Será lançado em agosto, o primeiro livro da musicista e pedagoga, Wana Narval, que tem como titulo “A reconstrução histórica e cultural da Corporação Musical União Operária”, com 171 páginas e edição especial da Editora Dialética. Trata-se da dissertação de mestrado em educação sócio comunitária da autora, defendida na Universidade Salesiana de Americana, UNISAL, sob a orientação da professora Dra. Livia Morais Garcia Lima.
Formada também em música pela UNIMEP, concluiu também o curso de canto erudito no Conservatório Dramático Musical Dr Carlos de Campos em Tatuí, a autora encontrou seu jeito profissional e competente, de deixar um legado para a história local. A partir da sua própria história, visto que o avô, Joaquim Inocêncio Carcagnolo, seu Quinzinho, foi integrante da Corporação.
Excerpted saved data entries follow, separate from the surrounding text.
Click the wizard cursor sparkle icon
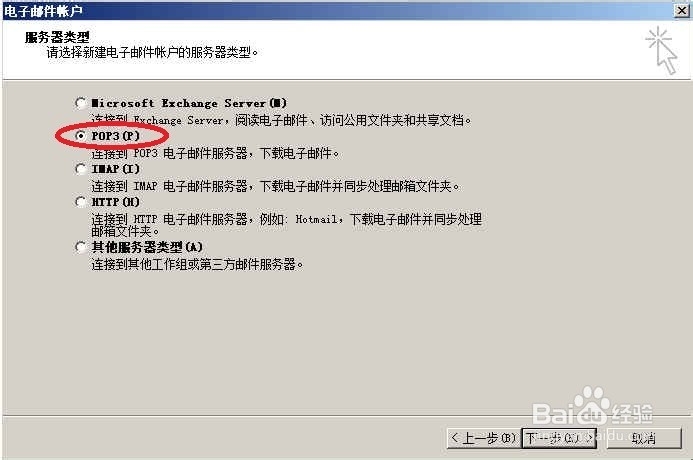 tap(662, 50)
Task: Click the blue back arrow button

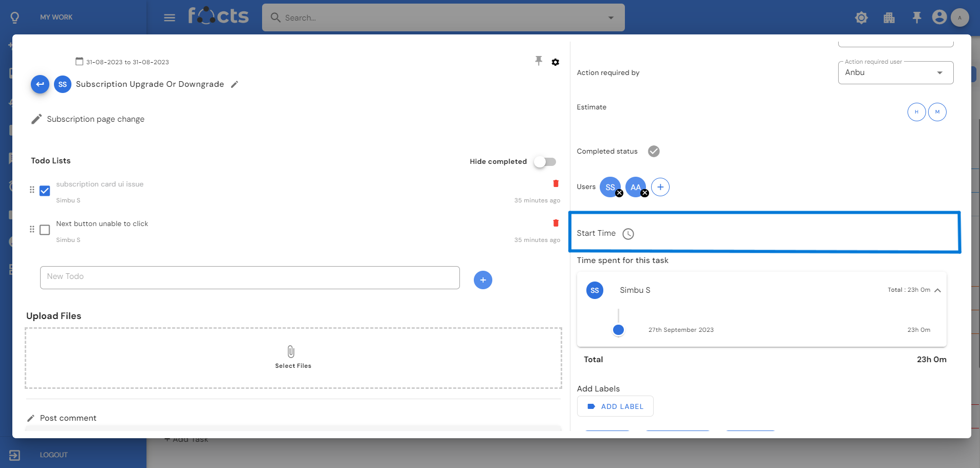Action: (x=40, y=84)
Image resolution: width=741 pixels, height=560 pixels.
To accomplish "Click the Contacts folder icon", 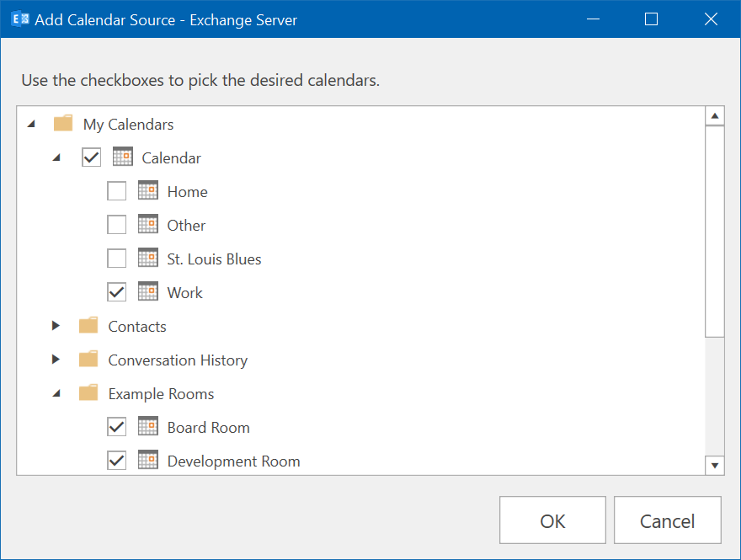I will [88, 325].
Com a morte da avó, em 1984, seu Quinzinho foi morar na casa em que residiam Wana e sua mãe Benedita Carcagnolo Narval, a quem dedicou este seu primeiro livro. Foi a mãe quem guardou papéis antigos do avo, recortes de jornais, partituras de suas músicas, entre eles, uma composta em parceria com a professora Melitta Brasiliense intitulada “De alguém”, acompanhada por sua sanfona, que era esposa doe um antigo maestro a Corporação, Carlos Brasiliense, que regeu a Banda nos anos de 1930. E foi a partir deste momento que a autora passou a reconstituir a memória de mais um capítulo da União Operária, também conhecida antigamente com o Melitta apelido de “A furiosa”, depois de uma excursão realizada a um festival de bandas na Espanha.
Das inovações em seu livro, a autora nos lega uma série de QR Codes, que podem ser abertos durante a leitura, contendo a melodia “De alguém”, fotos e outros momentos importantes vividos por ela na sua trajetória de construção deste livro que tem duas dimensões importantes, a teoria e as levantadas a partir das memórias pessoais.
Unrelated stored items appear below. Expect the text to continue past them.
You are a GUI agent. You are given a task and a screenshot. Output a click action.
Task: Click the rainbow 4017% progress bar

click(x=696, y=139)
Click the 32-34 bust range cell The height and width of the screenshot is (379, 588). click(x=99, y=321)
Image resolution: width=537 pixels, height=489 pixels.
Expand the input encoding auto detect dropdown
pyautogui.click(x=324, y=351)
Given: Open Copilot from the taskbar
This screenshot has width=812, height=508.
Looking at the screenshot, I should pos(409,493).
Seu Quinzinho faleceu em 1996, legando um “baú de tesouros” para a família. Entre eles um depoimento/reportagem que publicou sobre a sua participação a da Banda, no episódio a Revolução de 1932, quando centenas de piracicabanos ,depois de subida gloriosa pela Rua Boa Morte, embarcaram em trem da Estação da Paulista para Quitaúna, onde desdobravam-se os confrontos da revolução Constitucionalista de 1932.Na página 32, a música “De alguém” de Quinzinho e da professora Melitta Brasiliense pode ser ouvida ,interpretada pelo autor da canção, num resgate importante e, a meu juízo, inovador, na construção dos livros sobre a memória local. Daí um dos primeiros e grandes méritos da autora.
CONSTITUCIONALISTAS
Esta carta, com a grafia da época, foi ditada por Seu Quinzinho e datilografada. A autora, ao recuperá-la nos guardados de sua mãe, inspirou-se para construir este livro. Segue, como registro de um capitulo igualmente importante para a história local.
9 de julho de 1932
“Sempre é bom recordar”
Eu, Joaquim Inocêncio Carcagnolo, peço permissão, para escrever sobre a revolução constitucionalista de 32, e sobre a banda de música Corporação união operária, a única banda à representar o brasil, no grande festival da Espanha, e que fez, muito sucesso, sendo muito aplaudida; mas a banda União Operária, teve em 32 mais uma grande vitória, pois foi a única banda de música que seguiu para São Paulo junto aos voluntários Piracicabanos, os quais muito nos honraram e deram seu sangue, à São Paulo; mais uma vez peço perdão, pois se escrevo estas linhas, é porque também estive lá, e como sou um dos poucos músicos daquela época, que ainda vive, tomei esta liberdade, visto que até hoje, nada se menciona sobre o feito da banda “União Operária”; os músicos que ainda vivem são os seguintes: Gustavo Paulilo, Fernando de Souza, João Carcagnolo e mais eu Joaquim Inocêncio Carcagnolo, era prefeito municipal em 1932, época da revolução, Sr. Luiz Dias Gonzaga, que nada deixou faltar as famílias dos que para lá seguiram.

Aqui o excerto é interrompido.